SÃO PAULO, 9 de junho (Reuters) - Por estar mais adiantado do que a média internacional em matéria de prudência, a indústria bancária brasileira não deve temer um novo aperto na regulação do sistema financeiro que está sendo discutida em âmbito global, disseram banqueiros nesta quarta-feira.

"Estamos evoluindo para um Basileia 3 e deve haver um maior requerimento de capital, mas os bancos brasileiros estão com um colchão bastante folgado", disse à Reuters o presidente da Federação Latinoamericana de Bancos (Felaban), Ricardo Villela Marino.

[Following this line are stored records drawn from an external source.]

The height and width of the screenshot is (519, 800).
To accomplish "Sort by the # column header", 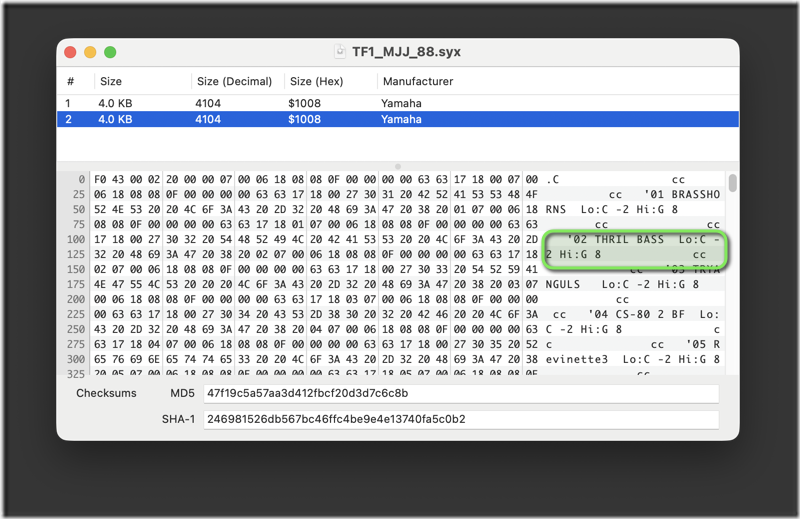I will point(71,81).
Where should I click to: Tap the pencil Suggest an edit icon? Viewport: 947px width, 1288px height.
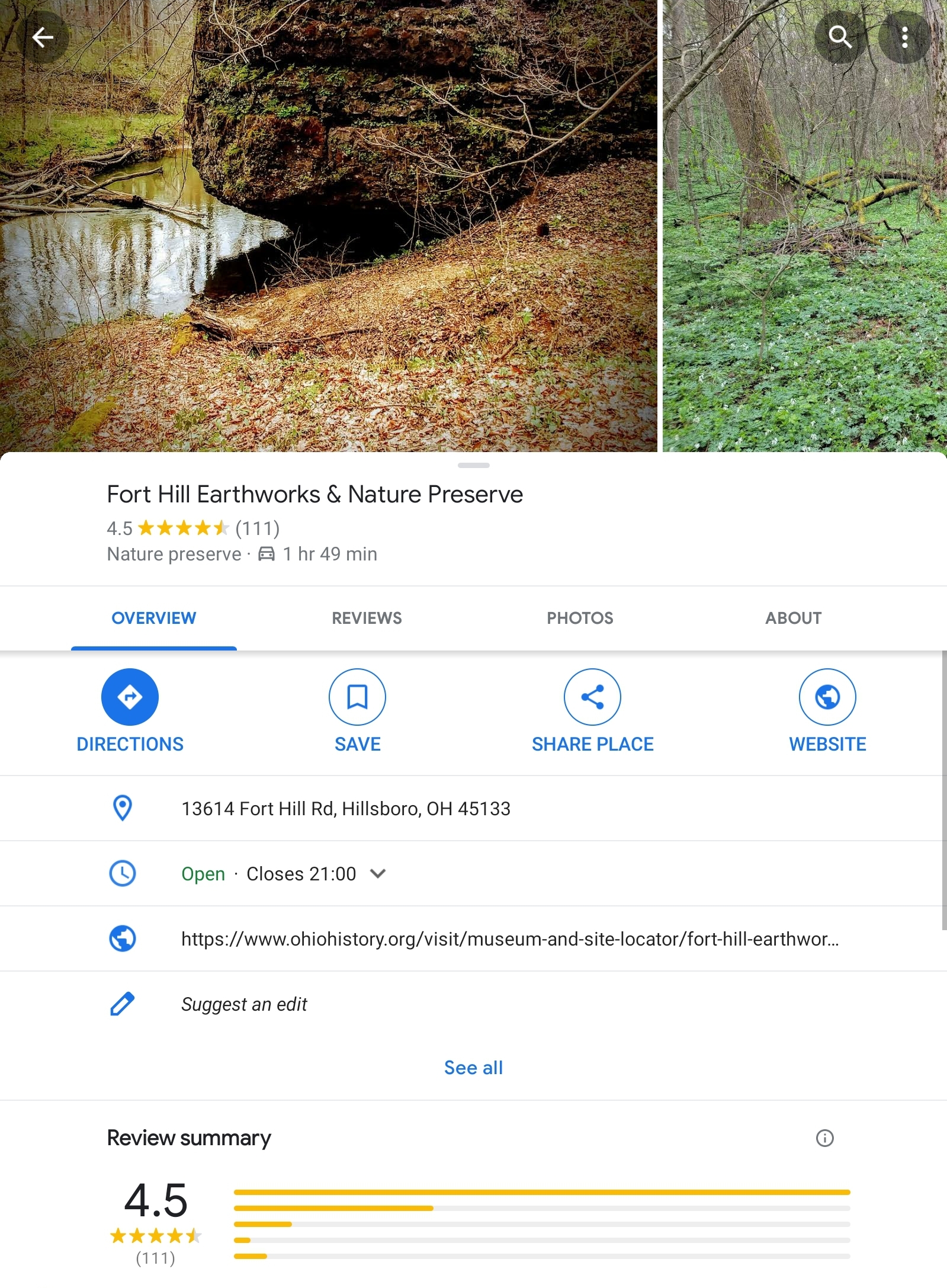click(x=123, y=1004)
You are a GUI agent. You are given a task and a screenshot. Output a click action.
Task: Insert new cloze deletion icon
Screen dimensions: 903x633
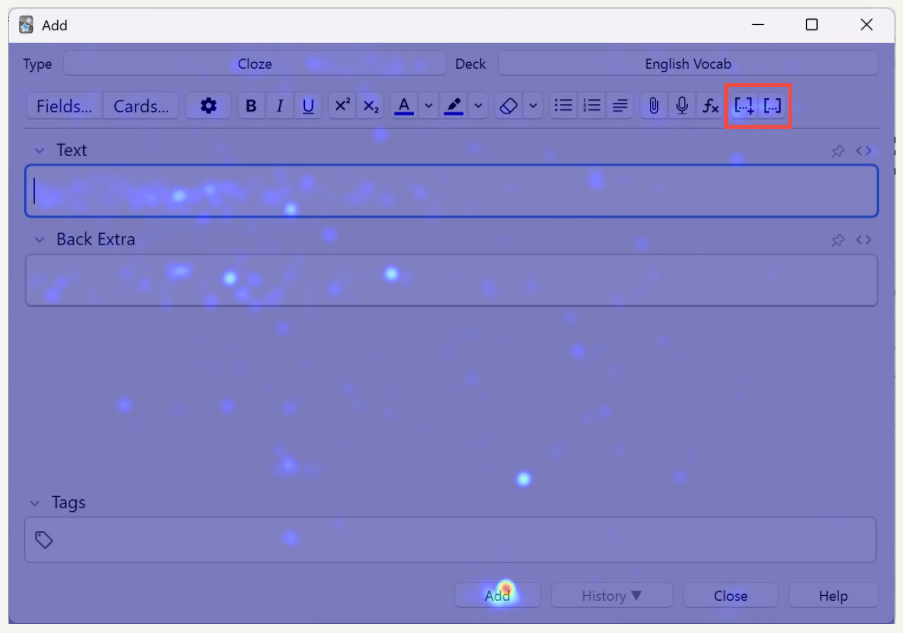tap(744, 106)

Segundo ele, o aumento das exigências de capital deve ser aprovada no âmbito do G20, grupo das 20 maiores economias do mundo. Este é um dos assuntos que devem ser discutidos na cúpula do bloco, que acontece nos dias 26 e 27 deste mês, em Toronto, no Canadá, embora uma decisão a respeito não deverá ser anunciada agora.

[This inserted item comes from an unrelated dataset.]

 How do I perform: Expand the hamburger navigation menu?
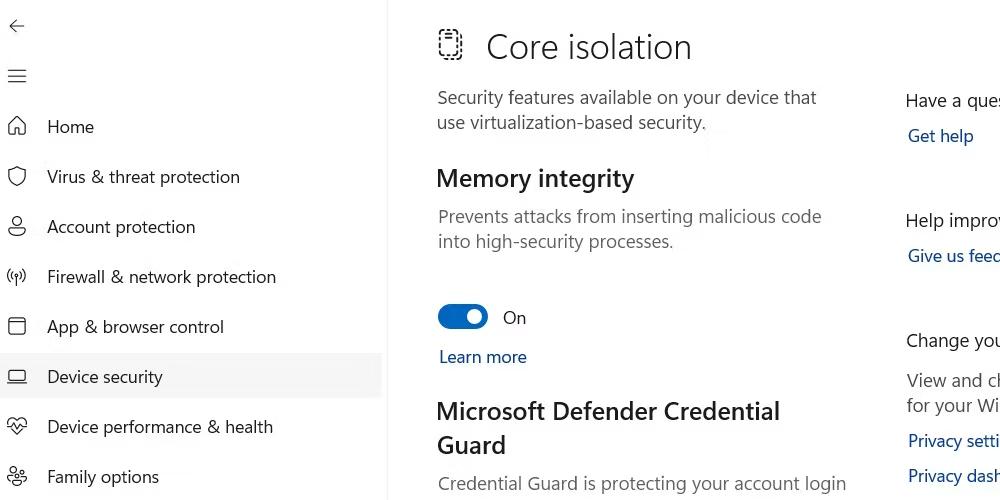point(17,76)
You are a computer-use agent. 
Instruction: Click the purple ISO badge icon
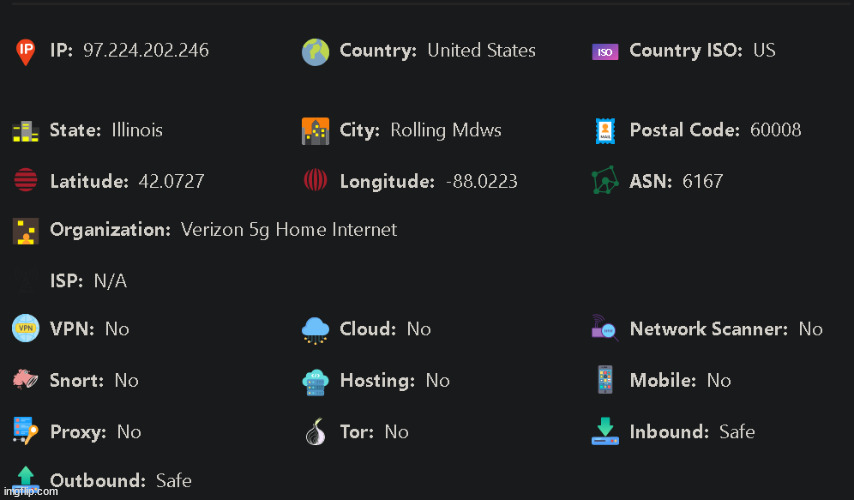tap(605, 52)
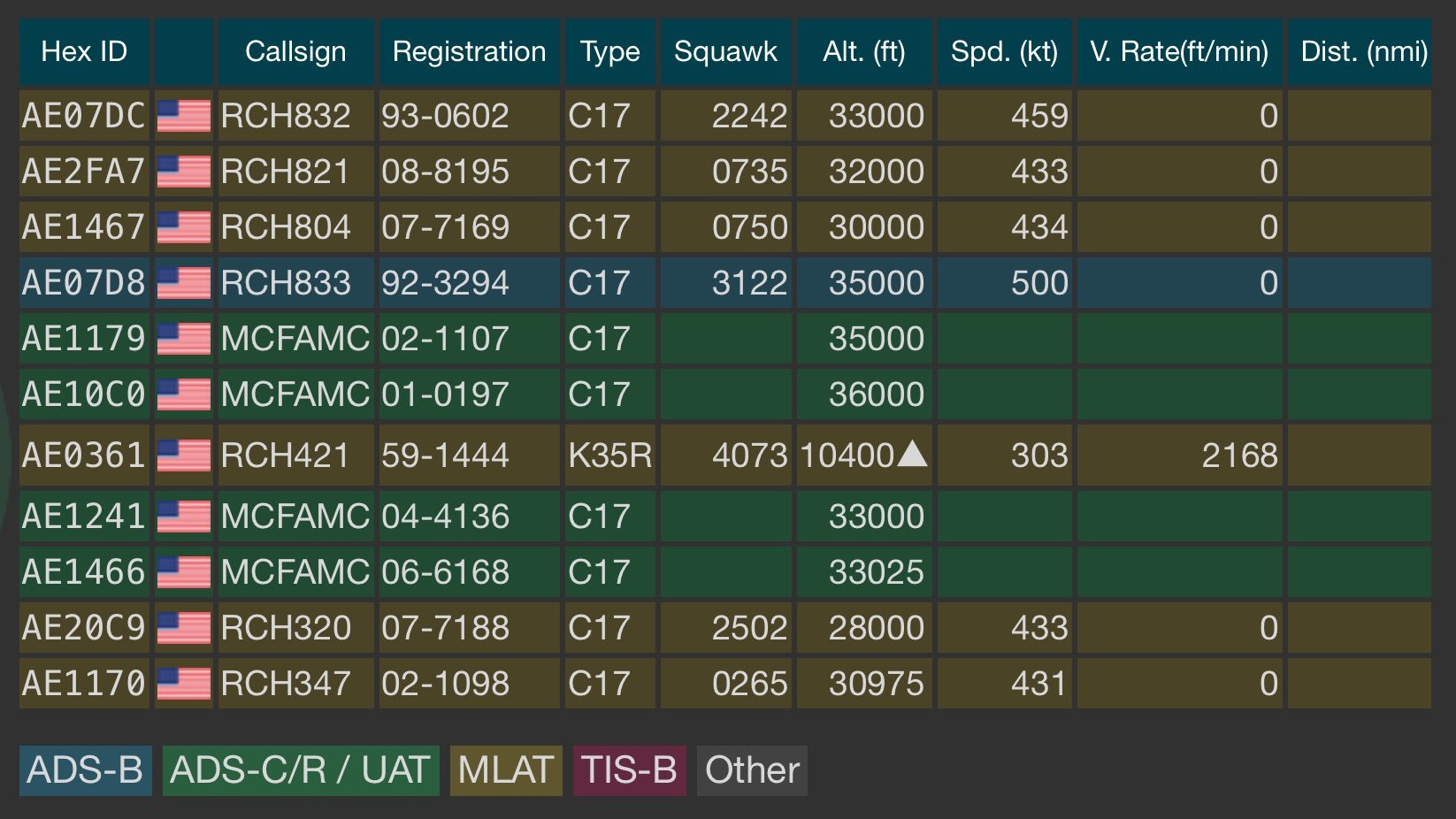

Segundo o presidente da Federação Brasileira de Bancos (Febraban), Fabio Barbosa, algum impacto do aperto na regulação financeira global será sentido pelos bancos nacionais, mas o requerimento maior de capital não é a maior preocupação.

"Para o Brasil, haverá novidades na regulação, mas apenas marginais", disse Barbosa a jornalistas.

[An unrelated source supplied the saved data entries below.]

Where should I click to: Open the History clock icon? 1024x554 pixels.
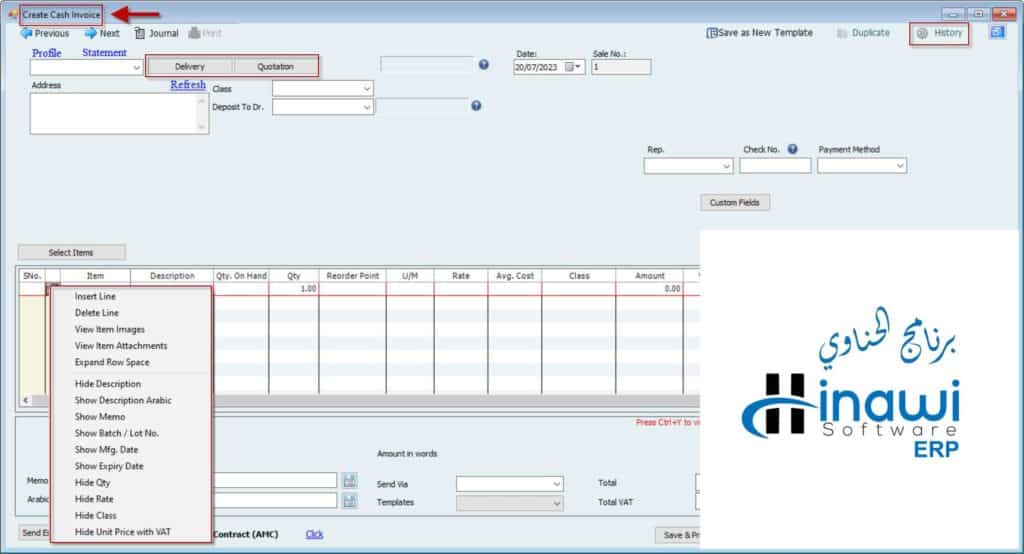pos(922,33)
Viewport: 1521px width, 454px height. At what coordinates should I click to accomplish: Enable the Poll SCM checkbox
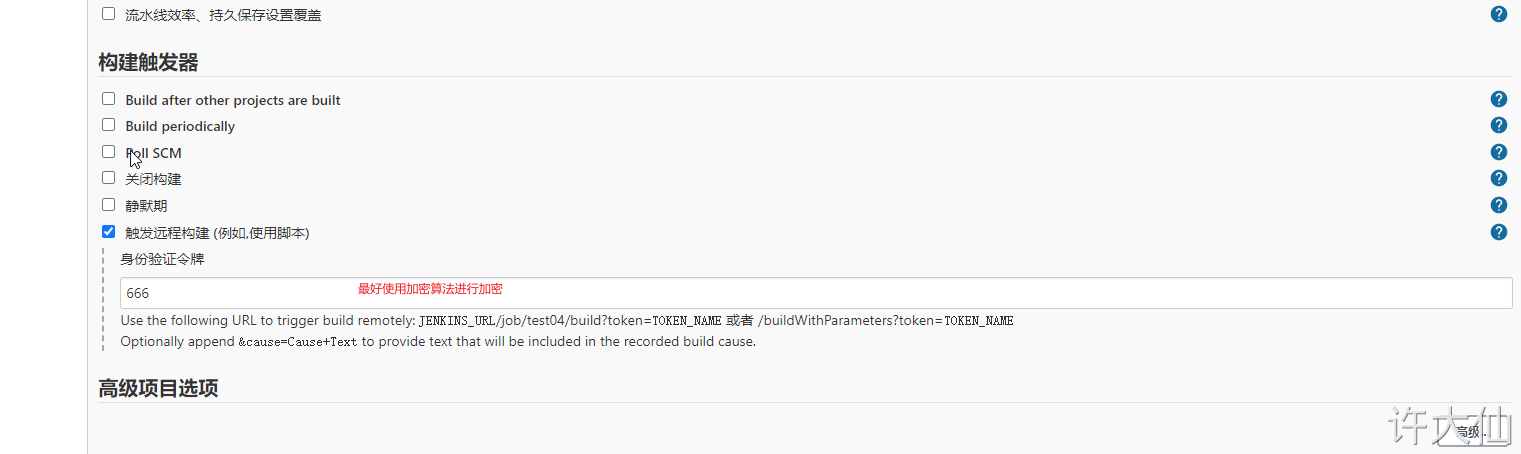109,152
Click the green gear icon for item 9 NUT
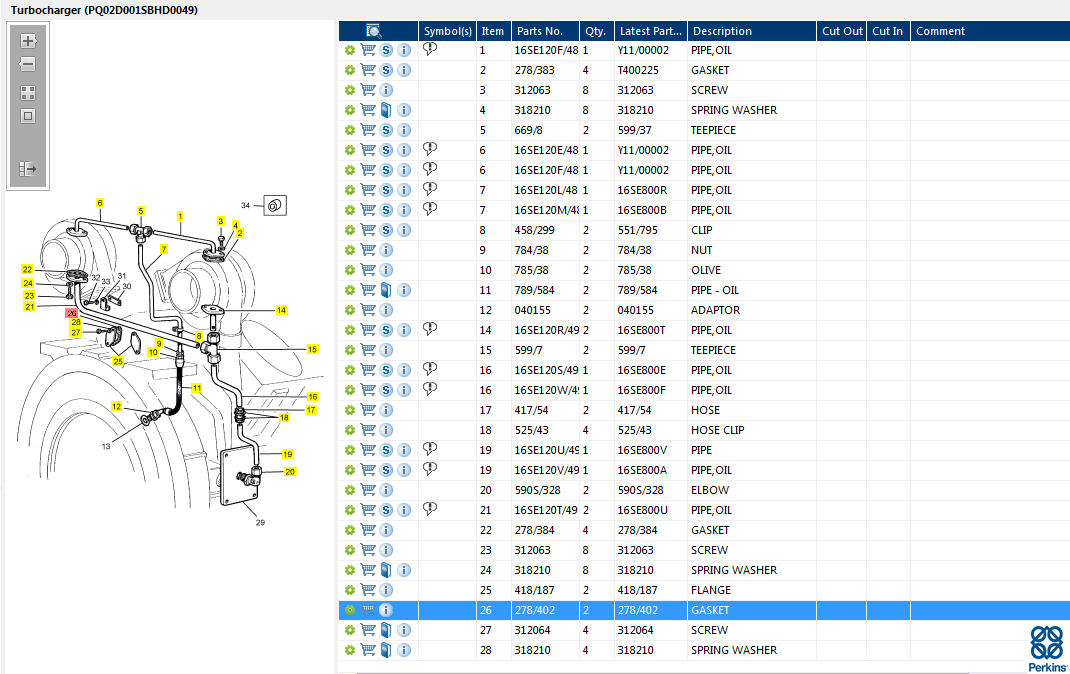This screenshot has width=1070, height=674. click(350, 250)
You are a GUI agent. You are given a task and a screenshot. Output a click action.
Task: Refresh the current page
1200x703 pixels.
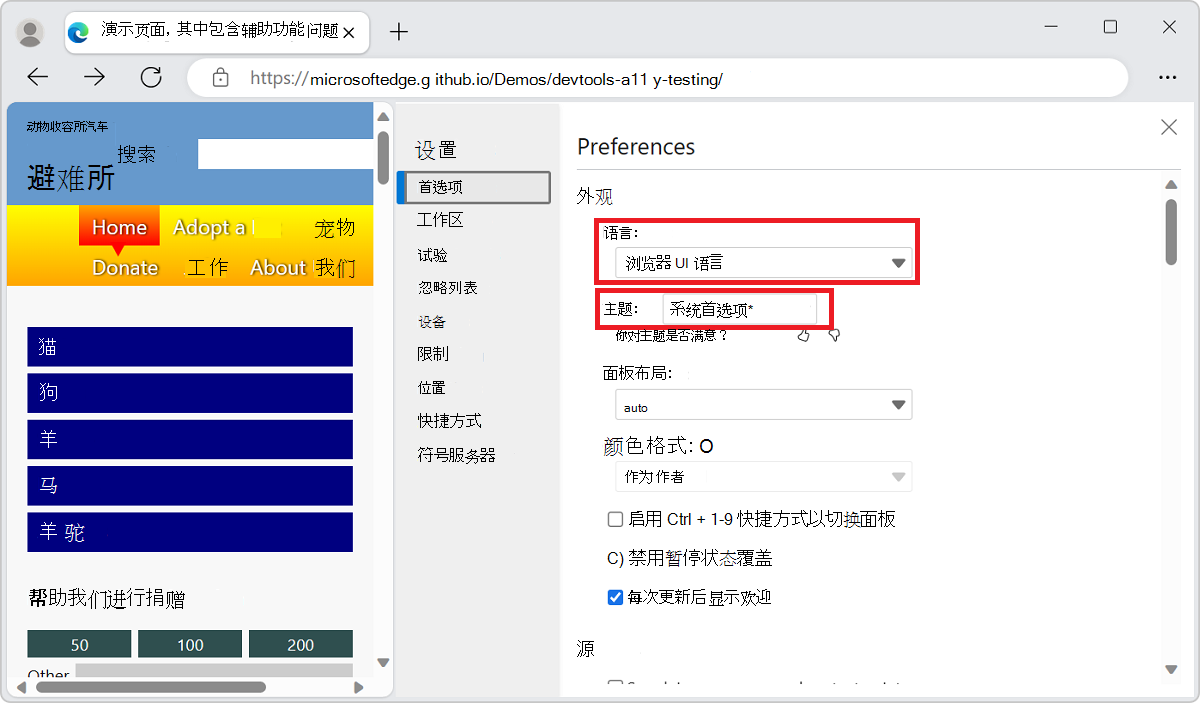(x=151, y=77)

Segundo as regras atuais do Acordo de Basileia, do qual o Brasil é signatário, os bancos são obrigados a alocar um volume de capital para fazer frente a perdas inesperadas decorrentes dos riscos de mercado e crédito. O índice recomendado é de 8 por cento, mas o Banco Central exige que no país o mínimo seja de 11 por cento.

"Em média, os bancos brasileiros praticam índices ao redor de 15 por cento; então têm bastante folga", disse Marino.